▶ **Task**:
Rewrite the data from the line containing "You are a computer-use agent. Image resolution: width=1356" through the line containing "click(586, 407)", changing "List of competitors" to "List of rivals" and leaving everything else the same.

--- start of Stored data ---

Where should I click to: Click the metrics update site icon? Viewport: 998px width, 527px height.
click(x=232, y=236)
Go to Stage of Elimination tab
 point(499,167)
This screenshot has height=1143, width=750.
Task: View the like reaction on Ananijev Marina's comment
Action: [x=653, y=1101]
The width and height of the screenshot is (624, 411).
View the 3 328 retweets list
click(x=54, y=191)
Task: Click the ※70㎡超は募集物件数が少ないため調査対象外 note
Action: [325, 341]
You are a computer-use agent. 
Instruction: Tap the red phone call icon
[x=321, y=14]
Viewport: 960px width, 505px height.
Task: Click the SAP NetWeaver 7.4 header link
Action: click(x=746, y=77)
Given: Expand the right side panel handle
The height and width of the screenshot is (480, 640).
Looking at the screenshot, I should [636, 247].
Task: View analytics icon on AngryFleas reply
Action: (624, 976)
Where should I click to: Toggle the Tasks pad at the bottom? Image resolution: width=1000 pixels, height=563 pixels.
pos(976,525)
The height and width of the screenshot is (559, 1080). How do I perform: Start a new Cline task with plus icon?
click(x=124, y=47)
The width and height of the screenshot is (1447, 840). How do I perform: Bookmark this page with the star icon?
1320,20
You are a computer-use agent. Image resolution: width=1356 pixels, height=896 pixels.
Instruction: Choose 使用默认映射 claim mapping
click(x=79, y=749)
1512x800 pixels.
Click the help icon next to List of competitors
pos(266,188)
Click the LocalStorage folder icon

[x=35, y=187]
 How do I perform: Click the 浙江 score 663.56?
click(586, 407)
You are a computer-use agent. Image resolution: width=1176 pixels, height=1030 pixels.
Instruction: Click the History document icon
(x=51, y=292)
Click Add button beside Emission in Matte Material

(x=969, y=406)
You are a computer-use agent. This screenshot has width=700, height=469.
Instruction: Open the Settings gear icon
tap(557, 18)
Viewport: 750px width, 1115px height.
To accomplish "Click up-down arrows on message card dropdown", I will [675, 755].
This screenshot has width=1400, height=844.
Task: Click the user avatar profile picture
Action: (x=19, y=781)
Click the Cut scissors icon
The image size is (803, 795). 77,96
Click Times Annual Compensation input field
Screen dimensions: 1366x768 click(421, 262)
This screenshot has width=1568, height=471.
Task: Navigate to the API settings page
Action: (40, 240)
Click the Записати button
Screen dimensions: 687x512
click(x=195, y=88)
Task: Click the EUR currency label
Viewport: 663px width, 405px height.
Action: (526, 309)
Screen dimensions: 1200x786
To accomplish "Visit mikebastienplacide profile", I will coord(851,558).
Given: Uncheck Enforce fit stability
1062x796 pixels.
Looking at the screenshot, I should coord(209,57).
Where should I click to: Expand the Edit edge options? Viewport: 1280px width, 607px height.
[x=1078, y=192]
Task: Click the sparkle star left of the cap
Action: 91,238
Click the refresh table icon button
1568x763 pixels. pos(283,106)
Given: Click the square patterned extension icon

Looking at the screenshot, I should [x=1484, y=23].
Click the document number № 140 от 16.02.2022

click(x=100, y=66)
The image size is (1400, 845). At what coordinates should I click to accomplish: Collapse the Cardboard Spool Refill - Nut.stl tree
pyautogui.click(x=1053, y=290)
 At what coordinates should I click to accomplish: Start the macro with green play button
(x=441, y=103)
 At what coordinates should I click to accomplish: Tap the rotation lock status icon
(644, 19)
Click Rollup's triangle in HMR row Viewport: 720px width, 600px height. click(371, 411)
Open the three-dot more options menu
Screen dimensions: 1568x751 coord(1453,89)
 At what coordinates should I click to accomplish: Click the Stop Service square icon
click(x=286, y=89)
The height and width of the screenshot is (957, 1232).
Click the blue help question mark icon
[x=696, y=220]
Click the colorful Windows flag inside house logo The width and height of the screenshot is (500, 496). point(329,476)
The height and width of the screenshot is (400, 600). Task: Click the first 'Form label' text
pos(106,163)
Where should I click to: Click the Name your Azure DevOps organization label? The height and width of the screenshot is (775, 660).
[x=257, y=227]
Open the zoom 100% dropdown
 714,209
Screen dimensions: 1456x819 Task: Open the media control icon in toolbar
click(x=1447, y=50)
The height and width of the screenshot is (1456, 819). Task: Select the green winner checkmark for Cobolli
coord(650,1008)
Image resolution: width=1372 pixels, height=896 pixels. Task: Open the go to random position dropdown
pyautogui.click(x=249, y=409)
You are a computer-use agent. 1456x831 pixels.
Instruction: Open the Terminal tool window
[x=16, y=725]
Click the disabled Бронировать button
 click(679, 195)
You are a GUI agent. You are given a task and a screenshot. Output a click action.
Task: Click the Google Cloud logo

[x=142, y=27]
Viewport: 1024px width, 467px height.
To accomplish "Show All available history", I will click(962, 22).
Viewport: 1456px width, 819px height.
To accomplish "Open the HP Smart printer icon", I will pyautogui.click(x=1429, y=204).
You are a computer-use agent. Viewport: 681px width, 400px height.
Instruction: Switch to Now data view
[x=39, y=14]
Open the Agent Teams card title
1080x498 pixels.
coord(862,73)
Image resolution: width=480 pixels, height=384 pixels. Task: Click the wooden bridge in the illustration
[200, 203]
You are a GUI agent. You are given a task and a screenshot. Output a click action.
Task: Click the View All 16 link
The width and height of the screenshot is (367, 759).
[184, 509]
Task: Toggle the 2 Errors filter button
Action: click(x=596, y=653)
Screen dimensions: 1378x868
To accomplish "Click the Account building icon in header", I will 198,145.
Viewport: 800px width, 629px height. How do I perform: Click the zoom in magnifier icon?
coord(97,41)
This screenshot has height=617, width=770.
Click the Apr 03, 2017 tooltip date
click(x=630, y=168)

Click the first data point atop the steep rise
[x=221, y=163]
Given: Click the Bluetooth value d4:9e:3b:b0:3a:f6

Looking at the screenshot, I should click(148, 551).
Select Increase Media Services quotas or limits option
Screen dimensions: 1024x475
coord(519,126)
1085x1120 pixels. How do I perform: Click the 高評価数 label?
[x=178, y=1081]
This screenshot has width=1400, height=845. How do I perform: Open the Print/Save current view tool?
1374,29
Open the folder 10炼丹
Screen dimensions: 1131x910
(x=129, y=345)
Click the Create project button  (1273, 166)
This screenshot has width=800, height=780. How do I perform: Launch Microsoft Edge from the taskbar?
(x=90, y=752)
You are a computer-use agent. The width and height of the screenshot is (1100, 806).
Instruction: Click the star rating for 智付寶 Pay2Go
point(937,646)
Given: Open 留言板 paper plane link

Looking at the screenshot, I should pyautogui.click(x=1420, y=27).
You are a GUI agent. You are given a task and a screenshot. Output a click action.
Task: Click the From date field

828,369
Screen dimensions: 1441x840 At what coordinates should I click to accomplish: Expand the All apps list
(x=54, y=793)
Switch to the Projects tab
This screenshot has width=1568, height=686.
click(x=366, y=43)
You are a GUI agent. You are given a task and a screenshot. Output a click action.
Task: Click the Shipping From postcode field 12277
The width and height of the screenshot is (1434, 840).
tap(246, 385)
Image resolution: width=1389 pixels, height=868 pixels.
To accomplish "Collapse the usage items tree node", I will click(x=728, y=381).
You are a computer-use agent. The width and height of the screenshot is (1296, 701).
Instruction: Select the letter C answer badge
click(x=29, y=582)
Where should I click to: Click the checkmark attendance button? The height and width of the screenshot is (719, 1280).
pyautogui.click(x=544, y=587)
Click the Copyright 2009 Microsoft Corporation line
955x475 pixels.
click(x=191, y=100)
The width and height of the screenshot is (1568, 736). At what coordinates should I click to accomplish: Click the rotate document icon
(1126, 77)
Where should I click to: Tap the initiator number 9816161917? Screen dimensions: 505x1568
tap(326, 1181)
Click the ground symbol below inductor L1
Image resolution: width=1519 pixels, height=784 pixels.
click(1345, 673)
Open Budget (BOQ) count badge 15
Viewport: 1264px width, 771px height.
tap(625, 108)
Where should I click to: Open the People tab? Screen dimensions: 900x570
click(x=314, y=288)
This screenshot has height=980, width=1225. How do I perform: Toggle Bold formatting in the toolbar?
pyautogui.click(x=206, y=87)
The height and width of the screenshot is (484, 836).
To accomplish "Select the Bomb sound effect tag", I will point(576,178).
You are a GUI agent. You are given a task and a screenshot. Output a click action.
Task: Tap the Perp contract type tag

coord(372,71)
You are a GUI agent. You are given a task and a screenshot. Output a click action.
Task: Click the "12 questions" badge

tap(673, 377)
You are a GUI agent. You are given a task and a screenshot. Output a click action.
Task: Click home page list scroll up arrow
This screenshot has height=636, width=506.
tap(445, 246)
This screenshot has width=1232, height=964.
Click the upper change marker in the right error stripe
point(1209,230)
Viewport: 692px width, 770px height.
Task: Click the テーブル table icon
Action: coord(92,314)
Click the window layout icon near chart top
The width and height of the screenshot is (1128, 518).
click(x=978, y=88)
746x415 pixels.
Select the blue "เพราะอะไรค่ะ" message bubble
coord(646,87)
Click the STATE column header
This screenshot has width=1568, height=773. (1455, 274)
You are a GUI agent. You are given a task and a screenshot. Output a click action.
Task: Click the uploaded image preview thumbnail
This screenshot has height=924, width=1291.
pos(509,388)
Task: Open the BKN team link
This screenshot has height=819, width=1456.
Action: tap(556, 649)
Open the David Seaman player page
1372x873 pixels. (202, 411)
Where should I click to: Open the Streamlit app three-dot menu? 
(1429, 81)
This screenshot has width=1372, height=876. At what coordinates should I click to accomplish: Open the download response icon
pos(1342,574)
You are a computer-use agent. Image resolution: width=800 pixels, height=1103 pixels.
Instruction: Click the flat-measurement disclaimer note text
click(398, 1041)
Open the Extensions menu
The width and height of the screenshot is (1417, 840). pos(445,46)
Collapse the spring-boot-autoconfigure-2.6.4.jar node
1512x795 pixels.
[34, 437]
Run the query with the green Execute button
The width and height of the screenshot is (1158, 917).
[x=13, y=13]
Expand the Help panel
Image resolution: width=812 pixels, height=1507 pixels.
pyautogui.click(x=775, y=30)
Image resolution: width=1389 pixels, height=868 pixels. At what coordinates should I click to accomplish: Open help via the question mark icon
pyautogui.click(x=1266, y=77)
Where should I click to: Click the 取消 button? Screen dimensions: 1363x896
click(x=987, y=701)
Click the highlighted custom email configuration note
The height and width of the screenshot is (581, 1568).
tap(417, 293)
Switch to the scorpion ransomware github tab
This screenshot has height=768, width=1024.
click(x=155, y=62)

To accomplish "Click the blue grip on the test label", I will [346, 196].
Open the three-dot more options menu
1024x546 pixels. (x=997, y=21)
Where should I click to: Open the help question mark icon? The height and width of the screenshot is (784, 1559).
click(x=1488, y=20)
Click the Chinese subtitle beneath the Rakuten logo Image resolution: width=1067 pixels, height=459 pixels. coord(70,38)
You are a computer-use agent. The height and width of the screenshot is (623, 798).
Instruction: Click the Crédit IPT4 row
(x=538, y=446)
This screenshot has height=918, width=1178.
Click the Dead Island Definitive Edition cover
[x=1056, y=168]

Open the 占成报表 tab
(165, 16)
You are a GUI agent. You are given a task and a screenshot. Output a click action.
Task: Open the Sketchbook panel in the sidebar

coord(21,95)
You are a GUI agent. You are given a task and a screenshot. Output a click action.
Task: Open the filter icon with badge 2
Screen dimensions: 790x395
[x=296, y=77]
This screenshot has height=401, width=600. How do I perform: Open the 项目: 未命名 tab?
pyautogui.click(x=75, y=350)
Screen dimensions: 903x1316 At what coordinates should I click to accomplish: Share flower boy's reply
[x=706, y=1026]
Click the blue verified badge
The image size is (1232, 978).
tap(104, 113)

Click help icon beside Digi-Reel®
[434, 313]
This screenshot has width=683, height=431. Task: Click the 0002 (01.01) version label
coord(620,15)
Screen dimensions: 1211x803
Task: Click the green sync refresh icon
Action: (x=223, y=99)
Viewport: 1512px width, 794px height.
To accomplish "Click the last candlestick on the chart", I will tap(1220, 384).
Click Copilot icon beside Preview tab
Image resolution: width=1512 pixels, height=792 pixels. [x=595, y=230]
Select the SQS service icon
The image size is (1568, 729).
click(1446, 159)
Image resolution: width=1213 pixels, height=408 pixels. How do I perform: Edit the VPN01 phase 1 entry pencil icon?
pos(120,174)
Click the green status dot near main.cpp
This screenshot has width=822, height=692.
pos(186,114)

--- end of Stored data ---

▶ **Response to the task**:
You are a computer-use agent. Image resolution: width=1356 pixels, height=896 pixels.
Instruction: Choose 使用默认映射 claim mapping
click(x=79, y=749)
1512x800 pixels.
Click the help icon next to List of rivals
pos(266,188)
Click the LocalStorage folder icon

[x=35, y=187]
 How do I perform: Click the 浙江 score 663.56?
click(586, 407)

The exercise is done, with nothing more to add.